Specifically, in West Virginia, et al. v. B.P.J., by her next friend and mother, Heather Jackson, No. 22A800, 598 U.S. ___ (2023), the U.S. Supreme Court declined to vacate the U.S. Court of Appeals for the Fourth Circuit’s injunction, enjoining the enforcement of a West Virginia law that restricts participation in women’s sports based on an athlete’s genes or physiological or anatomical characteristics. Separately, the U.S. Department of Education issued a notice of proposed rulemaking on athletic eligibility under Title IX, which prohibits schools from implementing a categorical ban on transgender students participating on sports teams consistent with their gender identity.
These actions provide insight into legal trends regarding transgender athletes as schools shape their policies in this still-evolving area of law. However, there remain several questions for schools on how they should properly craft their policies. Below are some questions schools may be asking in light of these new developments.
1. What does the Supreme Court’s ruling in Jackson mean for school districts and their sports policies?
The underlying cases in Jackson concern the issue of whether Title IX of the Education Amendments of 1972 or the Fourteenth Amendment’s equal protection clause allows a school to prohibit a transgender girl from participating on a middle-school sports team.
In April 2021, West Virginia enacted the Save Women’s Sports Act, which separated school athletic teams according to biological sex. As a result of this law, a transgender minor could not participate in the middle school’s girls’ cross-country and track teams. The student filed suit, seeking to enjoin the application of the law and initially seeking a preliminary injunction for an opportunity to compete on the middle school’s girls’ cross-country team while the case was pending.
The U.S. District Court for the Southern District of West Virginia initially granted the preliminary injunction, allowing the student to continue playing on the athletic teams consistent with gender identity. However, on Jan. 5, 2023, the district court held that the Save Women’s Sports Act is lawful and dissolved the preliminary injunction. The student appealed the court’s judgment to the U.S. Court of Appeals for the Fourth Circuit, where the case remains pending.
In the meantime, the student sought an order to continue playing pending the appeal.

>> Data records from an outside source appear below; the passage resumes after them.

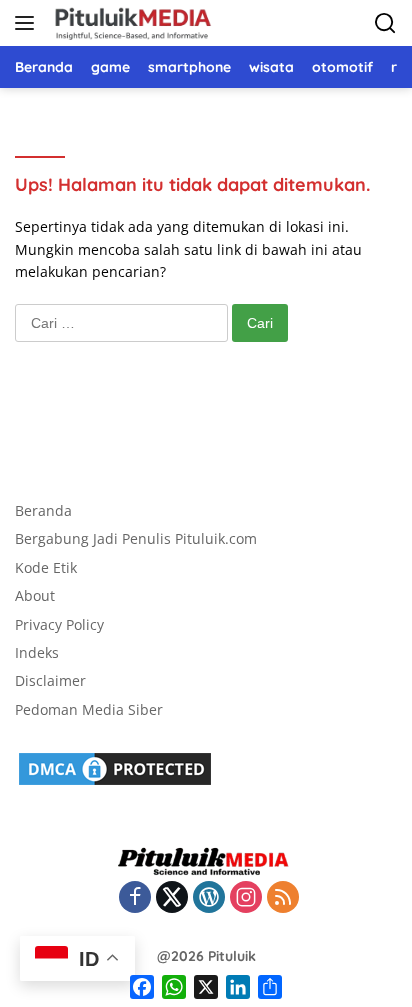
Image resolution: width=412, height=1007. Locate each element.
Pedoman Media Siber (89, 709)
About (35, 595)
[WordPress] (209, 898)
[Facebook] (135, 898)
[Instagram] (246, 898)
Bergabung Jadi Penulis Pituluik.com (136, 538)
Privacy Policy (59, 624)
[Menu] (28, 23)
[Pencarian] (385, 23)
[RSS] (283, 898)
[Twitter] (172, 898)
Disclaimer (50, 680)
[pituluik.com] (130, 23)
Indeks (37, 652)
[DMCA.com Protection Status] (115, 767)
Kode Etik (46, 567)
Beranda (43, 510)
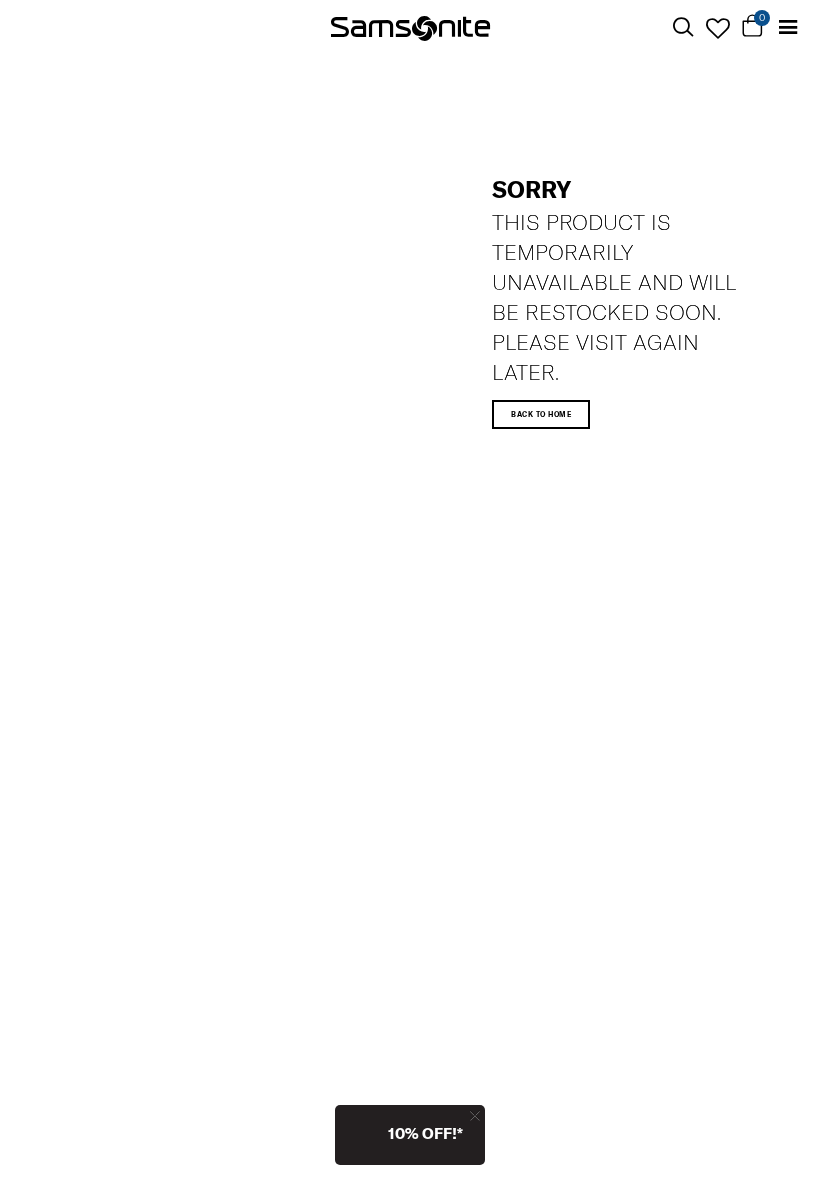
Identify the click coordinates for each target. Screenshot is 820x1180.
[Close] (475, 1115)
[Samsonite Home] (410, 27)
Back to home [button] (541, 414)
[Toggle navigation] (787, 27)
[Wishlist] (717, 28)
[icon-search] (682, 27)
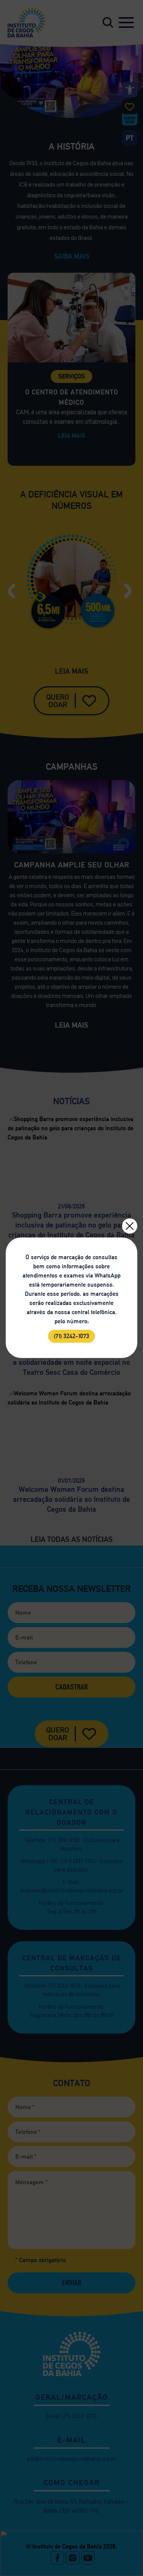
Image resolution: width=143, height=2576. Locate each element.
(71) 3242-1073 (71, 1336)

On Feb. 7, 2023, the district court refused to stay its judgment or grant the injunction pending appeal, which meant the student could not continue playing on the girls’ cross-country and track teams. The student renewed the request with the Fourth Circuit and that court granted an injunction pending appeal.
On appeal of the district court’s refusal of the stay pending appeal, the U.S. Court of Appeals for the Fourth Circuit reversed the district court’s ruling and stayed the district court’s order dissolving the preliminary injunction. In Jackson, the U.S. Supreme Court denied West Virginia’s application to vacate the injunction, meaning that Pepper-Jackson would be allowed to participate in girls’ cross country and track this spring.
Justice Samuel Alito, joined by Justice Clarence Thomas, dissented because the factors applicable to stays weighed in favor of West Virginia’s dissolution of the preliminary injunction that allowed Pepper-Jackson to keep playing on the girls’ team.
2. What have courts said to date about transgender students?
The court’s decision in Jackson comes on the heels of a split between the U.S. Court of Appeals for the Fourth Circuit and U.S. Court of Appeals for the Eleventh Circuit regarding the treatment of transgender students in schools.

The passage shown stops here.